Start of THE DATA
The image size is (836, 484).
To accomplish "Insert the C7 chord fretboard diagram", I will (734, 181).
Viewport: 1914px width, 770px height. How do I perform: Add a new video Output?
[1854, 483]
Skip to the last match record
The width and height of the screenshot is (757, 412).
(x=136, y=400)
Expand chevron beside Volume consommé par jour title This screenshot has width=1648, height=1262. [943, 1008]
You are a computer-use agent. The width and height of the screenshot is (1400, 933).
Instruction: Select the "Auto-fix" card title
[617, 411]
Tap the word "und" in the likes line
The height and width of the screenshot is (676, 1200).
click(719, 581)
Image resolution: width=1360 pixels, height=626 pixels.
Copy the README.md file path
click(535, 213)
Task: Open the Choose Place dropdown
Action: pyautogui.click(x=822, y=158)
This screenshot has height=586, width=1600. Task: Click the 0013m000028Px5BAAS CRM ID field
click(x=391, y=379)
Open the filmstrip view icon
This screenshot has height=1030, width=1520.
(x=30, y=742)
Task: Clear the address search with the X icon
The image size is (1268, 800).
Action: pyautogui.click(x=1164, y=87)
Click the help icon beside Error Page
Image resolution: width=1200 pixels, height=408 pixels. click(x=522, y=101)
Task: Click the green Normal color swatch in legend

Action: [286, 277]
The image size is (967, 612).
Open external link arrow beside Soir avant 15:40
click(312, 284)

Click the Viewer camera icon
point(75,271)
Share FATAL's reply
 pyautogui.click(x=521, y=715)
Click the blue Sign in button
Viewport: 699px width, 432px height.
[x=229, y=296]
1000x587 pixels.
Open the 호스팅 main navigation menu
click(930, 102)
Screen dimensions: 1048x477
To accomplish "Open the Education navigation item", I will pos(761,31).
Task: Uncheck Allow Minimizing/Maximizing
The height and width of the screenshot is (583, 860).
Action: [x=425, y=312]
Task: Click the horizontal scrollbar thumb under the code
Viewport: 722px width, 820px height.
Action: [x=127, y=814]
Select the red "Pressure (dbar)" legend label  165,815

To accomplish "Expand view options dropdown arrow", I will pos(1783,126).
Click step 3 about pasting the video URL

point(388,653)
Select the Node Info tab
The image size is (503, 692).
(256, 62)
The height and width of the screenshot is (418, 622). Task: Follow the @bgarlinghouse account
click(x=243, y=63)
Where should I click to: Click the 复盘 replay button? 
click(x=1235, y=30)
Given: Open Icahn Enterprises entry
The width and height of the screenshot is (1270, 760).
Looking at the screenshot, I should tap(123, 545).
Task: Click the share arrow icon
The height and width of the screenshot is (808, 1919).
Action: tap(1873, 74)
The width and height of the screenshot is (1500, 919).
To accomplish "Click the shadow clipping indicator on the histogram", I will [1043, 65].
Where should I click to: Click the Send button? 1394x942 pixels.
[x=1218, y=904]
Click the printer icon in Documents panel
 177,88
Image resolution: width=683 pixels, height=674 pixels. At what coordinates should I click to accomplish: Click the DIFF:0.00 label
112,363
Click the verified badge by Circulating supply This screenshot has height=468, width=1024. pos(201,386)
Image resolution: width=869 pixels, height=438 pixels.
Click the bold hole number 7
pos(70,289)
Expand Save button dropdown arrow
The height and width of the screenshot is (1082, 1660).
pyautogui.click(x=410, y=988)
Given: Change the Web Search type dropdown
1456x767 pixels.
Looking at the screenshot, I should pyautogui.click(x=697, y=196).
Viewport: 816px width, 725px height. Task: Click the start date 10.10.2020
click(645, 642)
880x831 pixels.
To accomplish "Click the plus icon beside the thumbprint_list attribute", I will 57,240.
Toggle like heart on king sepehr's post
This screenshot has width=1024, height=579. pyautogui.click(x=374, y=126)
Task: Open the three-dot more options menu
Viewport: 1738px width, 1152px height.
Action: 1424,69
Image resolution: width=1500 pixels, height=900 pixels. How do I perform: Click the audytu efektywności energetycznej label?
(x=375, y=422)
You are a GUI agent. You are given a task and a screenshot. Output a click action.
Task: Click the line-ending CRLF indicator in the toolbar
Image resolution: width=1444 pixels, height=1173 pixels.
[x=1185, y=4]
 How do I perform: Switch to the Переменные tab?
End of THE DATA
» EXERCISE GOAL
Retype all of the material. Each line must match exactly.

» EXPECTED ANSWER
The image size is (836, 484).
To accomplish "Insert the C7 chord fretboard diagram", I will (734, 181).
Viewport: 1914px width, 770px height. How do I perform: Add a new video Output?
[1854, 483]
Skip to the last match record
The width and height of the screenshot is (757, 412).
(x=136, y=400)
Expand chevron beside Volume consommé par jour title This screenshot has width=1648, height=1262. [943, 1008]
You are a computer-use agent. The width and height of the screenshot is (1400, 933).
Instruction: Select the "Auto-fix" card title
[617, 411]
Tap the word "und" in the likes line
The height and width of the screenshot is (676, 1200).
click(719, 581)
Image resolution: width=1360 pixels, height=626 pixels.
Copy the README.md file path
click(535, 213)
Task: Open the Choose Place dropdown
Action: pyautogui.click(x=822, y=158)
This screenshot has height=586, width=1600. Task: Click the 0013m000028Px5BAAS CRM ID field
click(x=391, y=379)
Open the filmstrip view icon
This screenshot has height=1030, width=1520.
(x=30, y=742)
Task: Clear the address search with the X icon
The image size is (1268, 800).
Action: pyautogui.click(x=1164, y=87)
Click the help icon beside Error Page
Image resolution: width=1200 pixels, height=408 pixels. click(x=522, y=101)
Task: Click the green Normal color swatch in legend

Action: [286, 277]
The image size is (967, 612).
Open external link arrow beside Soir avant 15:40
click(312, 284)

Click the Viewer camera icon
point(75,271)
Share FATAL's reply
 pyautogui.click(x=521, y=715)
Click the blue Sign in button
Viewport: 699px width, 432px height.
[x=229, y=296]
1000x587 pixels.
Open the 호스팅 main navigation menu
click(930, 102)
Screen dimensions: 1048x477
To accomplish "Open the Education navigation item", I will pos(761,31).
Task: Uncheck Allow Minimizing/Maximizing
The height and width of the screenshot is (583, 860).
Action: [x=425, y=312]
Task: Click the horizontal scrollbar thumb under the code
Viewport: 722px width, 820px height.
Action: [x=127, y=814]
Select the red "Pressure (dbar)" legend label  165,815

To accomplish "Expand view options dropdown arrow", I will pos(1783,126).
Click step 3 about pasting the video URL

point(388,653)
Select the Node Info tab
The image size is (503, 692).
(256, 62)
The height and width of the screenshot is (418, 622). Task: Follow the @bgarlinghouse account
click(x=243, y=63)
Where should I click to: Click the 复盘 replay button? 
click(x=1235, y=30)
Given: Open Icahn Enterprises entry
The width and height of the screenshot is (1270, 760).
Looking at the screenshot, I should tap(123, 545).
Task: Click the share arrow icon
The height and width of the screenshot is (808, 1919).
Action: tap(1873, 74)
The width and height of the screenshot is (1500, 919).
To accomplish "Click the shadow clipping indicator on the histogram", I will [1043, 65].
Where should I click to: Click the Send button? 1394x942 pixels.
[x=1218, y=904]
Click the printer icon in Documents panel
 177,88
Image resolution: width=683 pixels, height=674 pixels. At what coordinates should I click to accomplish: Click the DIFF:0.00 label
112,363
Click the verified badge by Circulating supply This screenshot has height=468, width=1024. pos(201,386)
Image resolution: width=869 pixels, height=438 pixels.
Click the bold hole number 7
pos(70,289)
Expand Save button dropdown arrow
The height and width of the screenshot is (1082, 1660).
pyautogui.click(x=410, y=988)
Given: Change the Web Search type dropdown
1456x767 pixels.
Looking at the screenshot, I should pyautogui.click(x=697, y=196).
Viewport: 816px width, 725px height. Task: Click the start date 10.10.2020
click(645, 642)
880x831 pixels.
To accomplish "Click the plus icon beside the thumbprint_list attribute", I will 57,240.
Toggle like heart on king sepehr's post
This screenshot has width=1024, height=579. pyautogui.click(x=374, y=126)
Task: Open the three-dot more options menu
Viewport: 1738px width, 1152px height.
Action: 1424,69
Image resolution: width=1500 pixels, height=900 pixels. How do I perform: Click the audytu efektywności energetycznej label?
(x=375, y=422)
You are a GUI agent. You are given a task and a screenshot. Output a click action.
Task: Click the line-ending CRLF indicator in the toolbar
Image resolution: width=1444 pixels, height=1173 pixels.
[x=1185, y=4]
 How do I perform: Switch to the Переменные tab?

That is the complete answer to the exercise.